Le livre commence, évidemment, par la campagne de France, par les difficultés que rencontra Alexandre pour arriver à créer cette huitième coalition, surtout à cause des tergiversations de l’Autriche dont la sœur de l’empereur était Marie-Louise, la femme de Napoléon, et le neveu, le prince héritier du trône, par sa lente progression pour être le chef légitime et incontesté de celle-ci. La campagne de France fut marquée par le génie militaire de Napoléon et par les craintes, les hésitations des alliés. Bien sûr, les français à long terme auraient fini par être battus tant le nombre de combattants était en leur défaveur. Mais la chute de l’empire fut accélérée par la reddition sans raison de Soissons et par le piège tendu par Alexandre qui du convaincre les alliés (en faisant croire qu’ils reculaient alors qu’ils marchaient sur Paris) dans lequel Napoléon est tombé. Bien sûr Mortier et Marmont ont fini par livrer Paris, mais ils purent se replier avec leurs troupes et leurs matériels. Napoléon avait encore sous ses ordres des troupes prêtes à se battre, mais les manœuvres de Talleyrand et la lâcheté des notables du régime impérial ont accéléré la chute de l’empereur.

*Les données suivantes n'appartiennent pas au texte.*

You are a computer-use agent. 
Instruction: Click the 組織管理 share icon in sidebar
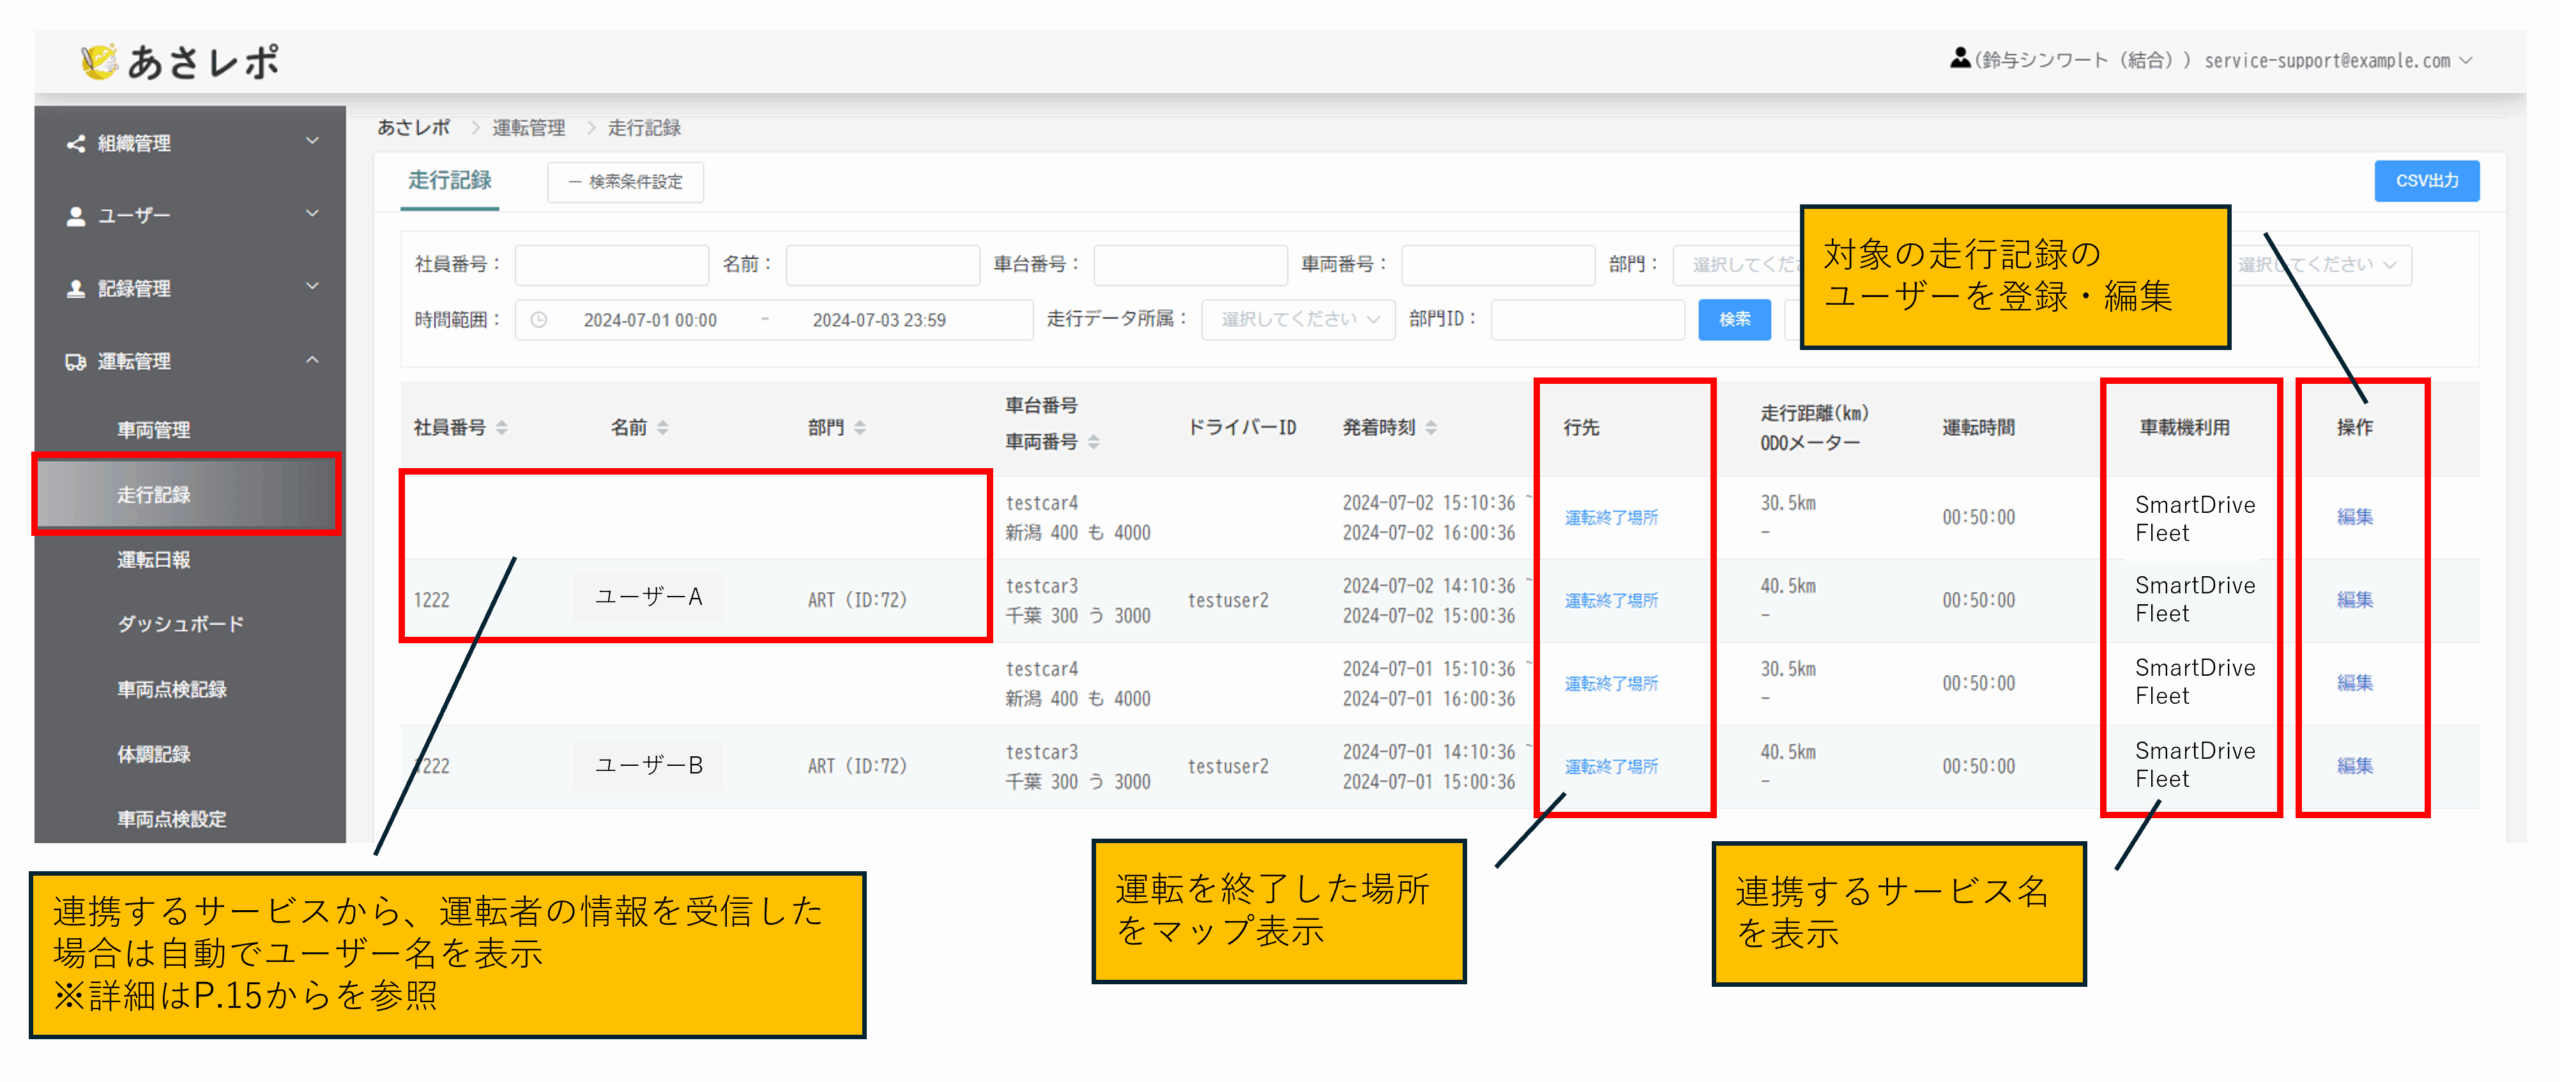(76, 144)

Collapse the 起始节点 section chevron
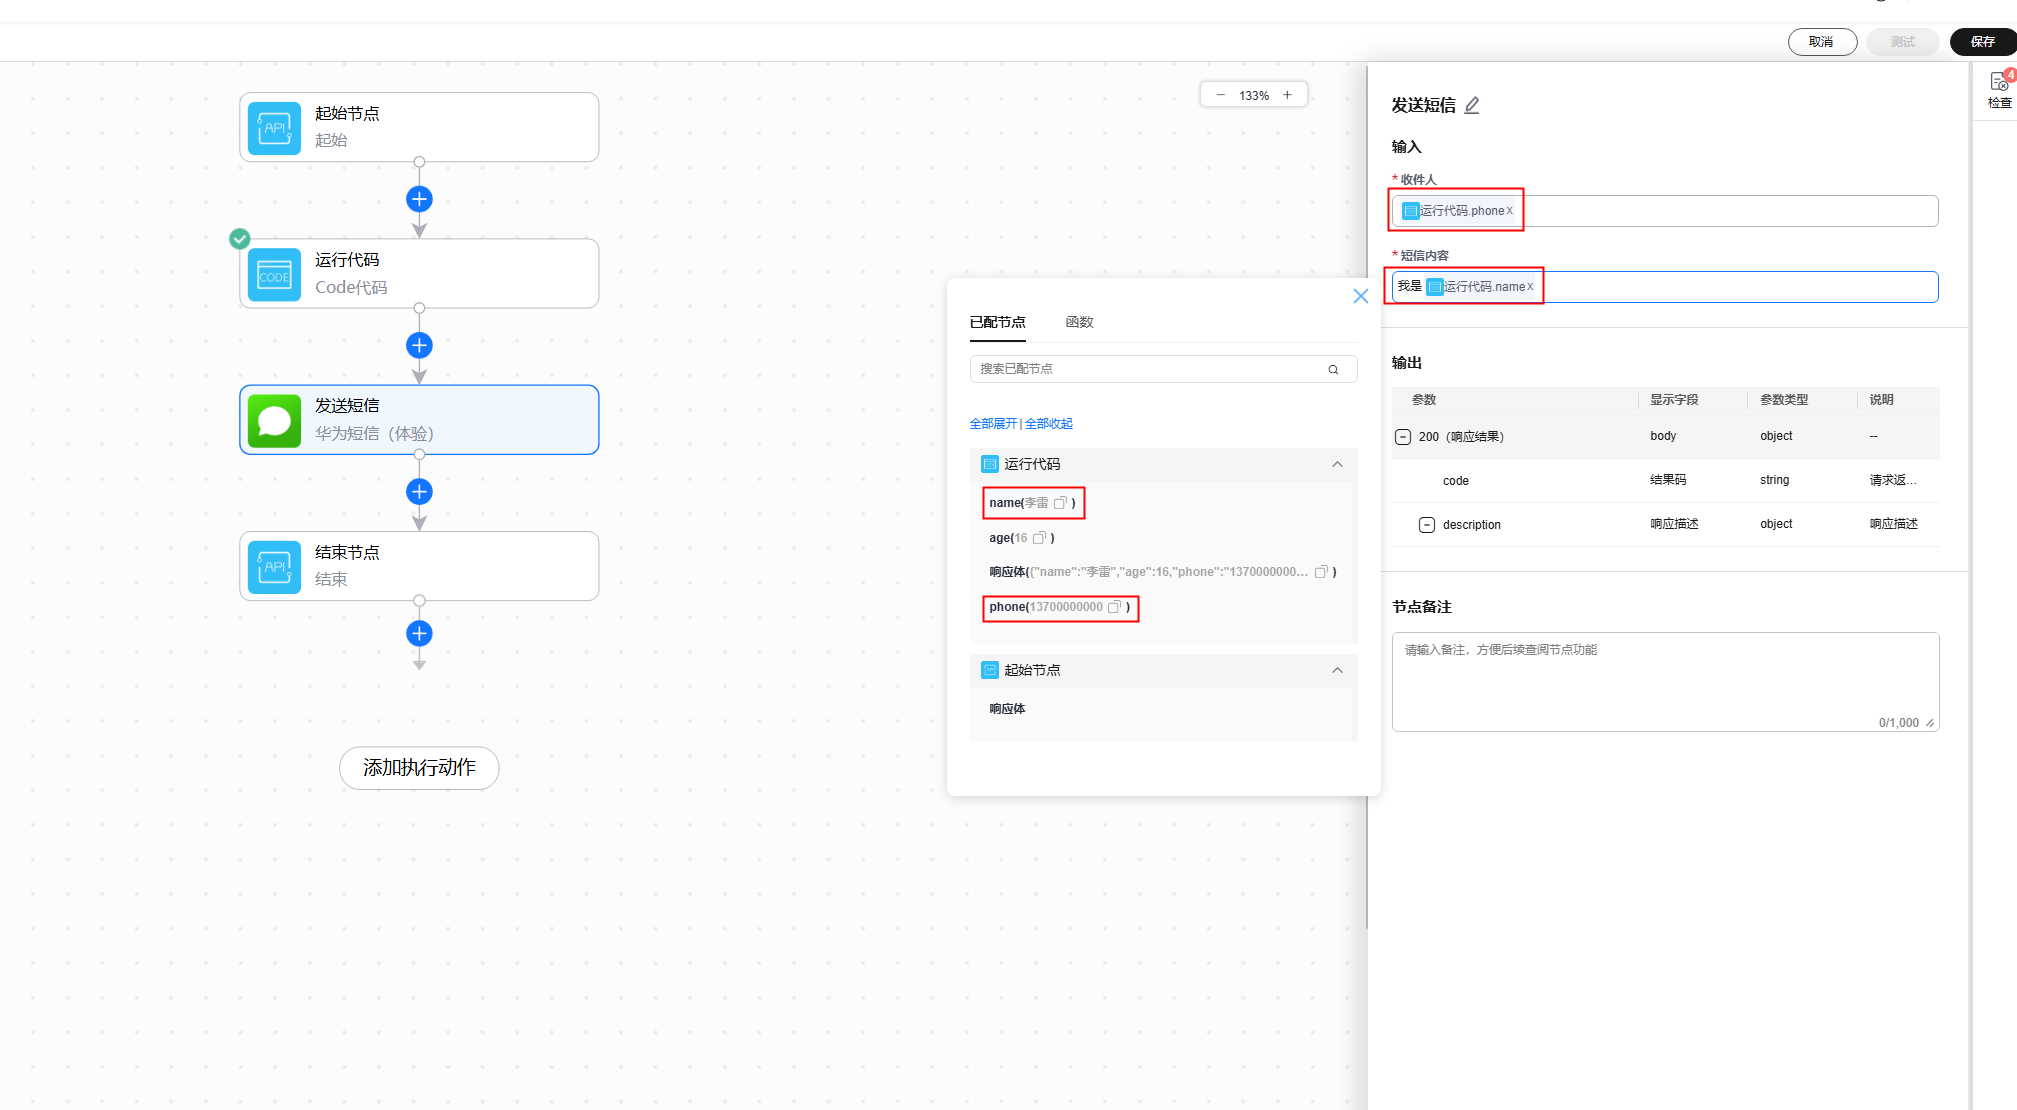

Alexandre avait pour but de chasser Napoléon du pouvoir. Il a toujours dit et proclamé qu’il faisait la guerre à l’empereur et non au français. Il était très septique quant au retour des Bourbon sur le trône, et les premiers contacts qu’il a avec le duc d’Artois et Louis XVIII ne sont pas placés sous le signe de l’amitié tant ces deux derniers se montrent condescendants avec le souverain russe. Celui-ci a été formé par un percepteur suisse qui lui a inculqué les principes des Lumières, et de plus il a un sens aigu de l’histoire. Il veut promouvoir en France un régime constitutionnel qui correspond aux aspirations de la population, et faire en sorte que la France soit suffisamment forte pour jouer son rôle dans l’équilibre des puissances européennes. Il se heurte non seulement à Louis XVIII mais aussi à ses alliés en premier lieu les prussiens et les anglais. De fait le traité de Paris du 30 mai 1814 laisse à la France des frontières plus grandes que celles de 1792 et exonère la France de tous dommages de guerre.
Tout d’abord logé à l’hôtel Saint Florentin, chez Talleyrand, le Tsar finit par loger au palais de l’Elysée. Durant tout son séjour, il fréquente les salons, l’institut, l’opéra, a une vie mondaine et intellectuelle importante qui en fait « l’idole » des élites parisienne et de la population de la capitale. Il fréquente les « intellectuels » de l’époque : Châteaubriand, Madame de Staël, Benjamin Constant, mais aussi Joséphine et sa fille la reine Hortense ce qui n’améliore pas ses relations avec Louis XVIII.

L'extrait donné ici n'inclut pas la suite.